Après la pause du dîner, les jeunes sont séparés en deux groupes : les 5-7 ans et les 8-12 ans. Cette division permet d’assurer la sécurité des enfants lors de la baignade. Les enfants du groupe qui n’est pas à la piscine doivent encore faire un choix parmi les deux ou trois activités offertes. En cas de pluie, un autre bloc de choix s’ajoute pour remplacer la baignade. Les animateurs puisent dans la banque d’activités qu’ils ont préparée au début de l’été et présentent différentes options aux enfants.

Pour les sorties, deux choix de natures différentes sont également offerts. Les deux endroits sont généralement situés à proximité, ce qui fait qu’un seul autobus peut amener les enfants à leur activité respective. Cette façon de faire est un peu déstabilisante au début, car il est difficile de prévoir combien d’enfants voudront participer à chacune des activités et parce que les animateurs ne sont pas toujours avec les mêmes enfants. Cependant, après une ou deux semaines, cela fonctionne très bien. Les animateurs peuvent développer des liens privilégiés avec les enfants parce qu’ils les connaissent tous et ils apprennent à mieux adapter leurs activités à tous les groupes d’âge en faisant preuve de créativité. Ils peuvent, par exemple, imposer un handicap aux enfants plus âgés. Ils doivent également penser à des alternatives si une activité est plus populaire que prévu et qu’il n’y a pas suffisamment de matériel pour tout le monde.

Trois clés essentielles pour le succès d’une planification par choix :

Organisation – une rencontre de planification a lieu chaque lundi et chaque vendredi avec tous les animateurs. La journée thématique du mercredi est planifiée en premier, et si des activités préalables à cette journée (confectionner des éléments de costume, par exemple) sont nécessaires, elles sont placées en premier dans l’horaire. Pour le reste des périodes, il y a des pictogrammes représentant des thématiques (activité active, activité scientifique/culinaire/magie, activité manuelle, etc.) qui doivent être comblées. Les animateurs choisissent les plages horaires qui leur conviennent et ils peuvent se jumeler avec d’autres intervenants si l’activité qu’ils veulent réaliser nécessite la participation de beaucoup de jeunes. Ils doivent présenter une variété d’activités tenant compte du thème de la semaine et d’une certaine diversité. Par exemple, un animateur ne peut pas présenter seulement des jeux actifs. L’horaire ainsi établi est remis aux familles le lundi en fin de journée. Les parents peuvent regarder la planification avec leur enfant, ce qui réduit l’insécurité de l’enfant. Il sait déjà ce qu’il veut faire et il est moins désorienté le matin lors de la présentation. Comme les choix des enfants sont imprévisibles, la planification doit être solide pour que les animateurs puissent s’en détacher au besoin.

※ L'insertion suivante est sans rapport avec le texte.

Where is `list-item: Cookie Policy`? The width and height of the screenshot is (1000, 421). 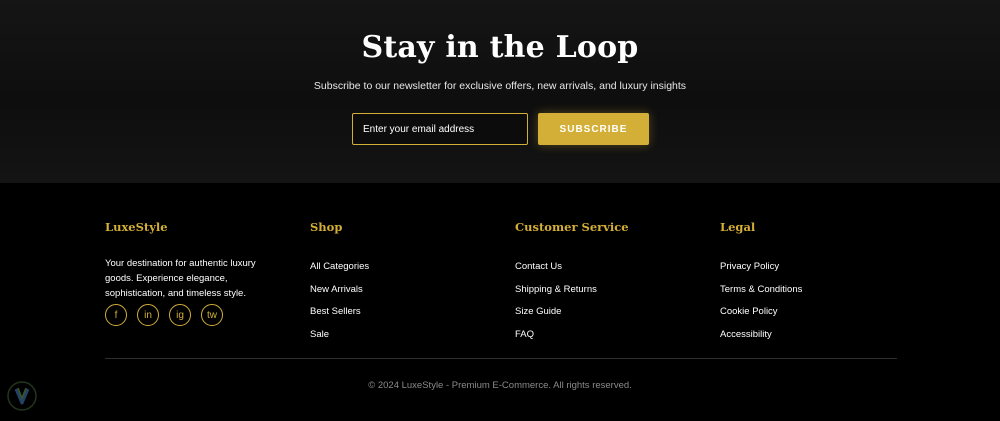 list-item: Cookie Policy is located at coordinates (761, 312).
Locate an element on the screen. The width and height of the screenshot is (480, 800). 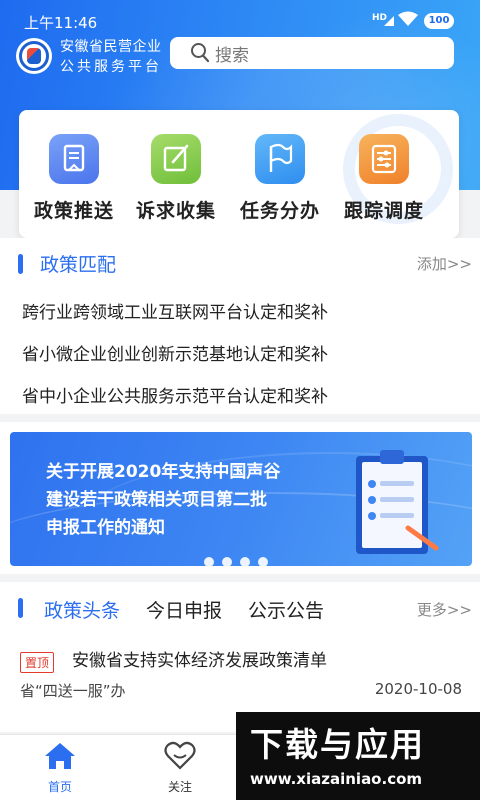
tab-label: 关注 is located at coordinates (180, 787).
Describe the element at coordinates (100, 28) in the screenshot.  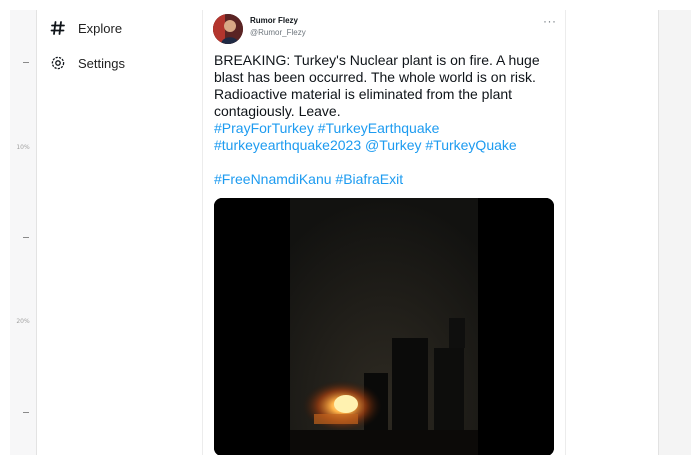
I see `nav-label-explore: Explore` at that location.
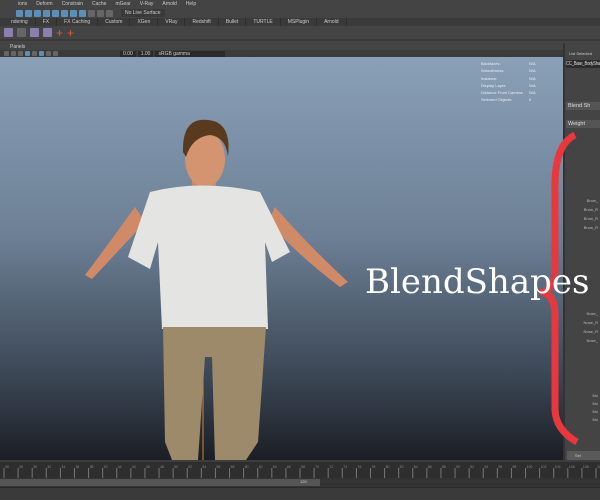 The height and width of the screenshot is (500, 600). What do you see at coordinates (172, 22) in the screenshot?
I see `shelf-tab: VRay` at bounding box center [172, 22].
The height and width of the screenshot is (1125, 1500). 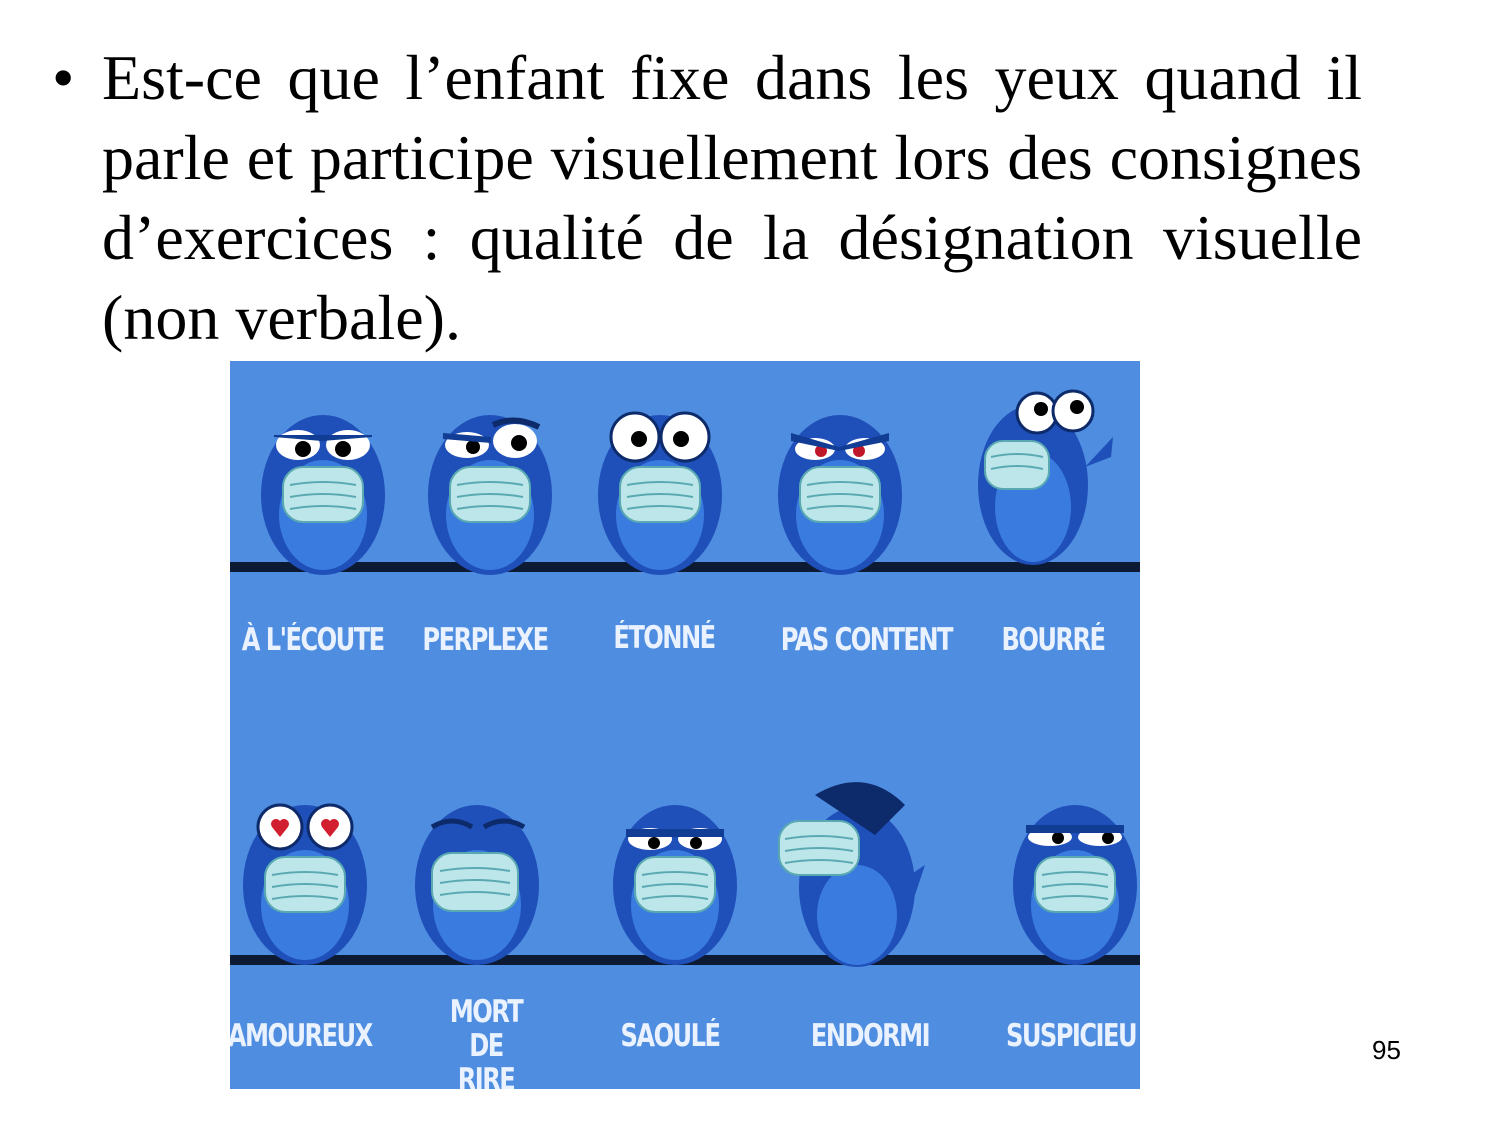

Équipe – les liens entre les membres de l’équipe sont primordiaux, car les animateurs n’ont pas le choix de travailler en étroite collaboration. Ils dépendent des autres, car ils ne peuvent pas faire le même type d’activité que leur collègue au même moment.

Confiance – les animateurs doivent avoir une certaine aisance envers leurs propres capacités pour fonctionner de cette façon. Ils doivent connaître leurs forces et savoir où sont leurs limites.